§ Task details
Put the records from the line containing "Viewport: 1184px width, 509px height." through the line containing "[x=334, y=147]", both included, into a numbered list with the blank lines left out.

◆ ◆ ◆ ◆

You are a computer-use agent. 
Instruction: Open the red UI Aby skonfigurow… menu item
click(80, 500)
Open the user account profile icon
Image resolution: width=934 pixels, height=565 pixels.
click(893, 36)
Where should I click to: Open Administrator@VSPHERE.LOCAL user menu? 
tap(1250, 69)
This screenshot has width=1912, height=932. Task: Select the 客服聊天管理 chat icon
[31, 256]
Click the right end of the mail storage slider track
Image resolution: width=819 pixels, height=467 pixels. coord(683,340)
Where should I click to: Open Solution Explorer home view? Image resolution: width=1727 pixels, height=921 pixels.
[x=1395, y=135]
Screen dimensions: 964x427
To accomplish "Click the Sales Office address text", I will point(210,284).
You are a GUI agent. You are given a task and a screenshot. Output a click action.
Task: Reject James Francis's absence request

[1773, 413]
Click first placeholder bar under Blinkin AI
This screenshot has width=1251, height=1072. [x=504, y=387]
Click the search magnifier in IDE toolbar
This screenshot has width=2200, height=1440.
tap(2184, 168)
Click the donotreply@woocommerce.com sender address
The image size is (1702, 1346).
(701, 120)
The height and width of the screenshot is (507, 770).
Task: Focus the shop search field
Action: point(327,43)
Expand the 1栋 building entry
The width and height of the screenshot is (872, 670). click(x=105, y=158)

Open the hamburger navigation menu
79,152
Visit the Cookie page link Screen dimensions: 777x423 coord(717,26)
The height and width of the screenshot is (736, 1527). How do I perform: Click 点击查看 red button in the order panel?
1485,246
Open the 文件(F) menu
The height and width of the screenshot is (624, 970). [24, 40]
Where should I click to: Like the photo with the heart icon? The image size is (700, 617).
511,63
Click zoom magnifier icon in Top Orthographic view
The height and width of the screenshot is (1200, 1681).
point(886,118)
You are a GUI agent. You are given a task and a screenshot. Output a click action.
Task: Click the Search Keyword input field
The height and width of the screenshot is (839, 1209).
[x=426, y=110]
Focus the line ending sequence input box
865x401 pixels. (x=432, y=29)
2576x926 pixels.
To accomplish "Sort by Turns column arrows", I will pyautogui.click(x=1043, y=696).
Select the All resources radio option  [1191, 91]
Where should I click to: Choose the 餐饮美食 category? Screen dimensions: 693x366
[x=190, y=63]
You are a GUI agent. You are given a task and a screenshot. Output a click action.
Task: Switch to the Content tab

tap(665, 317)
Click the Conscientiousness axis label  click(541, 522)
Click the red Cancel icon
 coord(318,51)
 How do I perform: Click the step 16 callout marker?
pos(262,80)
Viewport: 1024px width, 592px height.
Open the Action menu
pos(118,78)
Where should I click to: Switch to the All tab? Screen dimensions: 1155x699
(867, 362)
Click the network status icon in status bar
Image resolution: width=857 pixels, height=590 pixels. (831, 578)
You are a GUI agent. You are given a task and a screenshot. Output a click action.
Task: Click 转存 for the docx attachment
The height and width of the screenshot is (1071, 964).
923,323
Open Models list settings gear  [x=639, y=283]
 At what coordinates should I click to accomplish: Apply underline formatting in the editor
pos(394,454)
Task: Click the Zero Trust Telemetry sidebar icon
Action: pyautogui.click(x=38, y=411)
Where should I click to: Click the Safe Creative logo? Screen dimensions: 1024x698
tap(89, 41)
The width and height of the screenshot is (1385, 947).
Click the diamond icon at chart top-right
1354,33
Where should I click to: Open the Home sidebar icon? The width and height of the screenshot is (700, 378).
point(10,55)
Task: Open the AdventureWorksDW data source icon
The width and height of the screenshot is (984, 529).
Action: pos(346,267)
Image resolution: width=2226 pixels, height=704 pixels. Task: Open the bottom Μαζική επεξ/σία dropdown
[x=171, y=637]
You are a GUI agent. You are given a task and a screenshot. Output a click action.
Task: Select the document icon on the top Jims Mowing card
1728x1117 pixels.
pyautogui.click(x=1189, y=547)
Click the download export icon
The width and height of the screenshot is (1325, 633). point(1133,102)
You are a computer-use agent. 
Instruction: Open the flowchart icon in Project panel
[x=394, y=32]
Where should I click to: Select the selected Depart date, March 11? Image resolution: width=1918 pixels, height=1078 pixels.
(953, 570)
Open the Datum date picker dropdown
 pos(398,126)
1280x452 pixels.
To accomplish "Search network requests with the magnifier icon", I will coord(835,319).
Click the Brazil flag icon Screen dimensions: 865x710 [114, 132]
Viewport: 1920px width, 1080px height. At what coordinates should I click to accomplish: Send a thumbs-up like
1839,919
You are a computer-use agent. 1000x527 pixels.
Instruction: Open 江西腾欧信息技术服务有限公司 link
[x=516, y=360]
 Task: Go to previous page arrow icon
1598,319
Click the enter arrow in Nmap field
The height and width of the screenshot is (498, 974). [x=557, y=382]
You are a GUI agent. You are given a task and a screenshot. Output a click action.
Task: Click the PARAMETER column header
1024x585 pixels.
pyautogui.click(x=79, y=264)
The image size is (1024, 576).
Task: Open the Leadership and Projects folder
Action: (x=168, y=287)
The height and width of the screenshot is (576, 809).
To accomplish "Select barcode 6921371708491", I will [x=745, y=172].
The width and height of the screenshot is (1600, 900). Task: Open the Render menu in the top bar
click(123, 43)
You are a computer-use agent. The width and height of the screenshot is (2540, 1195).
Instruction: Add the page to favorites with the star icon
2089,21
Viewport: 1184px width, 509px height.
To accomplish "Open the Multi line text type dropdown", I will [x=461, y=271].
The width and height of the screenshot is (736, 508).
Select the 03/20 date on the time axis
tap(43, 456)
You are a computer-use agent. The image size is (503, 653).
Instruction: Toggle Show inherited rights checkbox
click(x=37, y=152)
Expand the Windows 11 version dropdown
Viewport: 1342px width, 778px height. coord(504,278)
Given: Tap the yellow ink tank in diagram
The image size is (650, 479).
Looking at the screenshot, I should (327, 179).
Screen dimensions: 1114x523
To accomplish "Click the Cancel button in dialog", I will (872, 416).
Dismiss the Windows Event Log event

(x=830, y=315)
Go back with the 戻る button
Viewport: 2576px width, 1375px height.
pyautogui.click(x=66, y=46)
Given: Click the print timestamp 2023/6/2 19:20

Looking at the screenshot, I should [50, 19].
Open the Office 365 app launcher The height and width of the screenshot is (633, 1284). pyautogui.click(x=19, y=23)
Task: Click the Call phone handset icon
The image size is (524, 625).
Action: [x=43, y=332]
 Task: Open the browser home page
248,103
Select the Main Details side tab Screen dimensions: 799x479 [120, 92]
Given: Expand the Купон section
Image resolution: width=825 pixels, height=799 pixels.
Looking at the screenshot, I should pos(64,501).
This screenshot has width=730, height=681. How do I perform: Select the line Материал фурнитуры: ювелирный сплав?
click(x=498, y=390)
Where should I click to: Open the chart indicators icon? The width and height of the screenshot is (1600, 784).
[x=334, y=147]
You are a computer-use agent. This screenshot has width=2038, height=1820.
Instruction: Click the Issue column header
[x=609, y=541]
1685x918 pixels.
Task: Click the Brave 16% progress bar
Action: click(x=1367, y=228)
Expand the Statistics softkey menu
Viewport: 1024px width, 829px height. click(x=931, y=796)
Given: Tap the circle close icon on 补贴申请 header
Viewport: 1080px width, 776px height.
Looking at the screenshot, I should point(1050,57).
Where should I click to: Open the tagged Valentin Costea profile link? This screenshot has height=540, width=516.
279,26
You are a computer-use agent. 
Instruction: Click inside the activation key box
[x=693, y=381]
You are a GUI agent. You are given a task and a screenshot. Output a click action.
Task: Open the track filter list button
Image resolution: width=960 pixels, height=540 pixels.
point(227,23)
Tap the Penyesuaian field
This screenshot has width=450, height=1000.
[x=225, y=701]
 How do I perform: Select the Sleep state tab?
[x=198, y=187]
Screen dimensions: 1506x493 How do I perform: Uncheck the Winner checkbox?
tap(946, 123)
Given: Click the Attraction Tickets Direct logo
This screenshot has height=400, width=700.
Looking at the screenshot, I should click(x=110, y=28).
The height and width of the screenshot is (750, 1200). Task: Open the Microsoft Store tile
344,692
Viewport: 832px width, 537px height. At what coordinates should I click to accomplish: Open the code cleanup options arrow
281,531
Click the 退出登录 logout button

◆ ◆ ◆ ◆

§ Complete output
1. Viewport: 1184px width, 509px height.
2. To accomplish "Open the Multi line text type dropdown", I will [x=461, y=271].
3. The width and height of the screenshot is (736, 508).
4. Select the 03/20 date on the time axis
5. tap(43, 456)
6. You are a computer-use agent. The image size is (503, 653).
7. Instruction: Toggle Show inherited rights checkbox
8. click(x=37, y=152)
9. Expand the Windows 11 version dropdown
10. Viewport: 1342px width, 778px height. coord(504,278)
11. Given: Tap the yellow ink tank in diagram
12. The image size is (650, 479).
13. Looking at the screenshot, I should (327, 179).
14. Screen dimensions: 1114x523
15. To accomplish "Click the Cancel button in dialog", I will (872, 416).
16. Dismiss the Windows Event Log event
17. (x=830, y=315)
18. Go back with the 戻る button
19. Viewport: 2576px width, 1375px height.
20. pyautogui.click(x=66, y=46)
21. Given: Click the print timestamp 2023/6/2 19:20
22. Looking at the screenshot, I should [50, 19].
23. Open the Office 365 app launcher The height and width of the screenshot is (633, 1284). pyautogui.click(x=19, y=23)
24. Task: Click the Call phone handset icon
25. The image size is (524, 625).
26. Action: [x=43, y=332]
27.  Task: Open the browser home page
28. 248,103
29. Select the Main Details side tab Screen dimensions: 799x479 [120, 92]
30. Given: Expand the Купон section
31. Image resolution: width=825 pixels, height=799 pixels.
32. Looking at the screenshot, I should pos(64,501).
33. This screenshot has width=730, height=681. How do I perform: Select the line Материал фурнитуры: ювелирный сплав?
34. click(x=498, y=390)
35. Where should I click to: Open the chart indicators icon? The width and height of the screenshot is (1600, 784).
36. [x=334, y=147]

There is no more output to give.